ABOUT THIS TASK: Copy out only the span from the line with "Task: Select the" to the end of the data, both ends kept, word for word.

EXTRACTED DATA:
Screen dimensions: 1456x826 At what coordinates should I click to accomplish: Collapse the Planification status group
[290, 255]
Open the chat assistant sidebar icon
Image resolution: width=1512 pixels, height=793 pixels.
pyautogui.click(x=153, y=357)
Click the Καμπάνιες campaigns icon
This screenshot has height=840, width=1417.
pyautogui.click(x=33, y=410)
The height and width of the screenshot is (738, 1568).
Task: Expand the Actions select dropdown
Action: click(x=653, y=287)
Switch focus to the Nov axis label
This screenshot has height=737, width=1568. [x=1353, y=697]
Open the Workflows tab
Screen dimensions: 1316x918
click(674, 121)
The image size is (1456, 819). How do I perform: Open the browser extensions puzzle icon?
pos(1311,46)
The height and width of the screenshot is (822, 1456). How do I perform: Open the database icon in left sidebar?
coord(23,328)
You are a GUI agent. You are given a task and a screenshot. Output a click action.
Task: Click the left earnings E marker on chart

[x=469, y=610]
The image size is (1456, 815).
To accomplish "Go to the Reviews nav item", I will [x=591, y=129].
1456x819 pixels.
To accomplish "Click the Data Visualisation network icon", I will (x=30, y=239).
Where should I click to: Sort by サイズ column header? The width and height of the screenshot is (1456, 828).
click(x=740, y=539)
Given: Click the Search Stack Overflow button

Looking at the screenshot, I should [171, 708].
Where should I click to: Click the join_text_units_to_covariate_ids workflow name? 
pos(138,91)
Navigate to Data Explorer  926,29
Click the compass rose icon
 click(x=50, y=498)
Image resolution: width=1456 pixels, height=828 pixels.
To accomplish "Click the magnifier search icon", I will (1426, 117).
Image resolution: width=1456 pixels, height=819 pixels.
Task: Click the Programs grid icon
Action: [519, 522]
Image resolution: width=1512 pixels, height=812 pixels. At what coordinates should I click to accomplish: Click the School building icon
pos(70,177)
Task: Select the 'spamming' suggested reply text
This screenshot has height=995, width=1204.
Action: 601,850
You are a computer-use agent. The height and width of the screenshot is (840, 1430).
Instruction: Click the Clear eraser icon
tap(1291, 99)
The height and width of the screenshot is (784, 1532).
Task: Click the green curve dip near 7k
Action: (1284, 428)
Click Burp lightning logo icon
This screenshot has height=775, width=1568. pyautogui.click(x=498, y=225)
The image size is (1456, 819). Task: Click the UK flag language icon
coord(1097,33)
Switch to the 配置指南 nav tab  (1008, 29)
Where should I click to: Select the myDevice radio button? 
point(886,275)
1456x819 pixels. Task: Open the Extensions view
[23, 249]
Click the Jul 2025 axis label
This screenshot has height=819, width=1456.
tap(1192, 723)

RESULT BELOW:
Task: Select the 'spamming' suggested reply text
This screenshot has height=995, width=1204.
Action: 601,850
You are a computer-use agent. The height and width of the screenshot is (840, 1430).
Instruction: Click the Clear eraser icon
tap(1291, 99)
The height and width of the screenshot is (784, 1532).
Task: Click the green curve dip near 7k
Action: (1284, 428)
Click Burp lightning logo icon
This screenshot has height=775, width=1568. pyautogui.click(x=498, y=225)
The image size is (1456, 819). Task: Click the UK flag language icon
coord(1097,33)
Switch to the 配置指南 nav tab  (1008, 29)
Where should I click to: Select the myDevice radio button? 
point(886,275)
1456x819 pixels. Task: Open the Extensions view
[23, 249]
Click the Jul 2025 axis label
This screenshot has height=819, width=1456.
tap(1192, 723)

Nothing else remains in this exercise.